PrepareProposal handles construction of the block, meaning that when a proposer
is preparing to propose a block, it requests the application to evaluate a
RequestPrepareProposal, which contains a series of transactions from CometBFT’s
mempool. At this point, the application has complete control over the proposal.
It can modify, delete, and inject transactions from its own app-side mempool into
the proposal or even ignore all the transactions altogether. What the application
does with the transactions provided to it by RequestPrepareProposal has no
effect on CometBFT’s mempool.
Note, that the application defines the semantics of the PrepareProposal and it
MAY be non-deterministic and is only executed by the current block proposer.
Now, reading mempool twice in the previous sentence is confusing, lets break it down.
CometBFT has a mempool that handles gossiping transactions to other nodes
in the network. The order of these transactions is determined by CometBFT’s mempool,
using FIFO as the sole ordering mechanism. It’s worth noting that the priority mempool
in Comet was removed or deprecated.
However, since the application is able to fully inspect
all transactions, it can provide greater control over transaction ordering.

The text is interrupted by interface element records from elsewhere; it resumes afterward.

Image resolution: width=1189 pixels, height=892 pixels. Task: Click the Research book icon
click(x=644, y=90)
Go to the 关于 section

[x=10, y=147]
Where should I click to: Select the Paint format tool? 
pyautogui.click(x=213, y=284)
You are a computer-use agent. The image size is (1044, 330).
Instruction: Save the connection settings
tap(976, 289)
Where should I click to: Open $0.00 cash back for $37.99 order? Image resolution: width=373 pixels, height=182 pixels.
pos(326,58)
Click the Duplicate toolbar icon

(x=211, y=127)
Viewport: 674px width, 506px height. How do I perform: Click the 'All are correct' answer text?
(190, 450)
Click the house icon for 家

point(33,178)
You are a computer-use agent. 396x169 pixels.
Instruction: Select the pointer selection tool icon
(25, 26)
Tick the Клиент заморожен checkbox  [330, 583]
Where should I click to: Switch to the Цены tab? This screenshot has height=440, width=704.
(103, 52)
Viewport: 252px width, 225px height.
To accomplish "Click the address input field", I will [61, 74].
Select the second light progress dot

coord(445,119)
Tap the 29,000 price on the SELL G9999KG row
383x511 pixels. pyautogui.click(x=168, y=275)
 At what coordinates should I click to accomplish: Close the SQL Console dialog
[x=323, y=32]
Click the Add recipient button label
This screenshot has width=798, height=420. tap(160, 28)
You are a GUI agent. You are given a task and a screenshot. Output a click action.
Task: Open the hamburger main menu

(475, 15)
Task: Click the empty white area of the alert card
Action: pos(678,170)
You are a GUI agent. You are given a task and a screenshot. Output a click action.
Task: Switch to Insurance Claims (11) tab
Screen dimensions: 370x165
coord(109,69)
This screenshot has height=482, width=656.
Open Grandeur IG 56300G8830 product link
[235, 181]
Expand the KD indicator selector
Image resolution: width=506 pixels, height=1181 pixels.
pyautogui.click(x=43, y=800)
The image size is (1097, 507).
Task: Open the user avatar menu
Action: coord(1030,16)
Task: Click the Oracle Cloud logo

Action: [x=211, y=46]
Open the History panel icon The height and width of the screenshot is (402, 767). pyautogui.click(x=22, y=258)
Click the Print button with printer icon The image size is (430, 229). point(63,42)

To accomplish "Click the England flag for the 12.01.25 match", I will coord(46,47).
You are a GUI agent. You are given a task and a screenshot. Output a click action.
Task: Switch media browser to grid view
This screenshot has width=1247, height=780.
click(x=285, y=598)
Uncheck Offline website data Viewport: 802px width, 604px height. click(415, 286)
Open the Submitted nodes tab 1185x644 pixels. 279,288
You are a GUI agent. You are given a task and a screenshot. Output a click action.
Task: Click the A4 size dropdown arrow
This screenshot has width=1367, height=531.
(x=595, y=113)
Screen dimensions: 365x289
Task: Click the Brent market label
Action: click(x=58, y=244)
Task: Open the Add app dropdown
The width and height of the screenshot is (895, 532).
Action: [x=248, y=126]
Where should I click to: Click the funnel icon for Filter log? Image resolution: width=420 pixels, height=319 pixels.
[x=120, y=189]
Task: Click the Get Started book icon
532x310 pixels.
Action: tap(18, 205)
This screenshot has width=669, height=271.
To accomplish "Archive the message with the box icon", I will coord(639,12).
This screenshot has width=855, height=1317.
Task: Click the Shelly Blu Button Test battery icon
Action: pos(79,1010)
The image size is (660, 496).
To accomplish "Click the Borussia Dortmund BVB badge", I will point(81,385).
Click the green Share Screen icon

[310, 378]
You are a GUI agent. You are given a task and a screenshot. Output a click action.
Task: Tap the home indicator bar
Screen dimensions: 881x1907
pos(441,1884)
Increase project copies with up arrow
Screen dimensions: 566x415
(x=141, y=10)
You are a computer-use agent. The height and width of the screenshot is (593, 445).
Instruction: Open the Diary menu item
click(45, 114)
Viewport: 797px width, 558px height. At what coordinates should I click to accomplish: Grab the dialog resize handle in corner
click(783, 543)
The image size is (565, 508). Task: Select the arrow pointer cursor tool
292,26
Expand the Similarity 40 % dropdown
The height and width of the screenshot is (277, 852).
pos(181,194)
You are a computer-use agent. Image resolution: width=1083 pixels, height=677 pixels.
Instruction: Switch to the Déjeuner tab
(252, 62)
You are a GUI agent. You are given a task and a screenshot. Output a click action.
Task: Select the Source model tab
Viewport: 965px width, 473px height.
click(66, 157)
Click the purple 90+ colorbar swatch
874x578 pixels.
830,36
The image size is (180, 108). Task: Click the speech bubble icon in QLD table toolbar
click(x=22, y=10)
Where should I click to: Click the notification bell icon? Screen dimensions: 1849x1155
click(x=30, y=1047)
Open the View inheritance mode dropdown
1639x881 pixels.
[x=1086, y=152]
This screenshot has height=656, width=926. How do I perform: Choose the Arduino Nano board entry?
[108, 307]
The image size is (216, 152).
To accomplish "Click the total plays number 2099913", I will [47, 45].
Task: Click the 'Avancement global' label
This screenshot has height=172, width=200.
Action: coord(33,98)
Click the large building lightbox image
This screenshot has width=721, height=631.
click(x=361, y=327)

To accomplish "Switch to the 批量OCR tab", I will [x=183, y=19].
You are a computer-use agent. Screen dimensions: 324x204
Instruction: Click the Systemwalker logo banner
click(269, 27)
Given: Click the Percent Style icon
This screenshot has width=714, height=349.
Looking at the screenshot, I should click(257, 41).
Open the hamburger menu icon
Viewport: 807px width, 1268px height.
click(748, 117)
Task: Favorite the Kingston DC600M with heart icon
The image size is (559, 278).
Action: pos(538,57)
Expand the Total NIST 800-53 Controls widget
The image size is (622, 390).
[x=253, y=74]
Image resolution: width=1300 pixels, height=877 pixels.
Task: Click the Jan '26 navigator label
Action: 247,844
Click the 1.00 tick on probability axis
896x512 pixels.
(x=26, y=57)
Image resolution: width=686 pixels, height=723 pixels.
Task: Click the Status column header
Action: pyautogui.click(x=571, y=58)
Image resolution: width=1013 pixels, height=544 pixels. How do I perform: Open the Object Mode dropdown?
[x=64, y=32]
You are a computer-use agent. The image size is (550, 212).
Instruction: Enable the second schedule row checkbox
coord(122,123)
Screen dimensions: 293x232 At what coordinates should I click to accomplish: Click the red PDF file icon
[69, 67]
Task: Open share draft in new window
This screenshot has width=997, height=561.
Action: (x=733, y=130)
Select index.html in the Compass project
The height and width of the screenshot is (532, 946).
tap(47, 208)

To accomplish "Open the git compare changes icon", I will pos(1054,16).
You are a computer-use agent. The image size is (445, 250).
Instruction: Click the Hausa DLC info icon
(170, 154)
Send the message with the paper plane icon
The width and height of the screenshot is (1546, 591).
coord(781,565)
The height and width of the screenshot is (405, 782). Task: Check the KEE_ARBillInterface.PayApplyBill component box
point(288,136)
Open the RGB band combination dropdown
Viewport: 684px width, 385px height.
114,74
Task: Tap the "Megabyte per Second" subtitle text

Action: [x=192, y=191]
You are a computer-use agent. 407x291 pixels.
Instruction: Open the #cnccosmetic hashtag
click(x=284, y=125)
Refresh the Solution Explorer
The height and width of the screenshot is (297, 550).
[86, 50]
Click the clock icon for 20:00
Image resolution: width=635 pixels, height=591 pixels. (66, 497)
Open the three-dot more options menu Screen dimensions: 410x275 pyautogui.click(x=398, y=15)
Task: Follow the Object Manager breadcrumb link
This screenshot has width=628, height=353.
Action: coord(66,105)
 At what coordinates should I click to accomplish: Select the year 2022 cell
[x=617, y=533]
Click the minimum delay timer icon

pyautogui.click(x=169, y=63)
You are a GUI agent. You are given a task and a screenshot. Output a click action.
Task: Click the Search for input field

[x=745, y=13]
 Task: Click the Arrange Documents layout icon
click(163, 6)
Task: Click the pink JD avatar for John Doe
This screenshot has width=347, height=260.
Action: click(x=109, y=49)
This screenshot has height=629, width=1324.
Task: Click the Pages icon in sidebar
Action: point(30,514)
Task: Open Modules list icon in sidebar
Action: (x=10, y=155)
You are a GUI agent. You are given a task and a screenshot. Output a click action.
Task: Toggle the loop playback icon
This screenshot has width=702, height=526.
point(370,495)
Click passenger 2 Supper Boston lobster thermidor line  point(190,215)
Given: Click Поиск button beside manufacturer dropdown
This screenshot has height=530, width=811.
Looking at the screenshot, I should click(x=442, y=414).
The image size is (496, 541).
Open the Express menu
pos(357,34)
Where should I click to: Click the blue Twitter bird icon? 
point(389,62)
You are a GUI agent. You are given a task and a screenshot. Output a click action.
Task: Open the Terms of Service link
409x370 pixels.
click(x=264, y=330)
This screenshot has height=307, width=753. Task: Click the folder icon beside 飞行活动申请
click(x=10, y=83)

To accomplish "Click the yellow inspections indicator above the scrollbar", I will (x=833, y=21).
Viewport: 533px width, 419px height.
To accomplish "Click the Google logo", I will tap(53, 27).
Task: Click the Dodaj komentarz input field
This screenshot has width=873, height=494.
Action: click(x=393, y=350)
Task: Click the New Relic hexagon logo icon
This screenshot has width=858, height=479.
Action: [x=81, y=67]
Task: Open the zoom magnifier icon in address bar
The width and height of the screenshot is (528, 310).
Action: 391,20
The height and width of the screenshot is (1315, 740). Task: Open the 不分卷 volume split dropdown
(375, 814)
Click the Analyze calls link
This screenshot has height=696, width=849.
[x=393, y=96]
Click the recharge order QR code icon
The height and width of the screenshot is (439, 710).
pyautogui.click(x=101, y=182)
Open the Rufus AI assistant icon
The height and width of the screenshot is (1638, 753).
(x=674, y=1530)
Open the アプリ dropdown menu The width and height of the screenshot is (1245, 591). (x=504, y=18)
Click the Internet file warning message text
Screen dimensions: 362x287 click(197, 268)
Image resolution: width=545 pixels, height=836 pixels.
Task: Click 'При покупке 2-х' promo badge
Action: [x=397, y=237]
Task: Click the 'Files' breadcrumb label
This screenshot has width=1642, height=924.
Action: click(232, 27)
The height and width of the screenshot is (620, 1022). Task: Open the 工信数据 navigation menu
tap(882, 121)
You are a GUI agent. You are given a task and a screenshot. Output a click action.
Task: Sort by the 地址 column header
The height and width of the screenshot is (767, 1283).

Allowing the application to handle ordering enables the application to define how
it would like the block constructed.
The Cosmos SDK defines the DefaultProposalHandler type, which provides applications with
PrepareProposal and ProcessProposal handlers. If you decide to implement your
own PrepareProposal handler, you must ensure that the transactions
selected DO NOT exceed the maximum block gas (if set) and the maximum bytes provided
by req.MaxBytes.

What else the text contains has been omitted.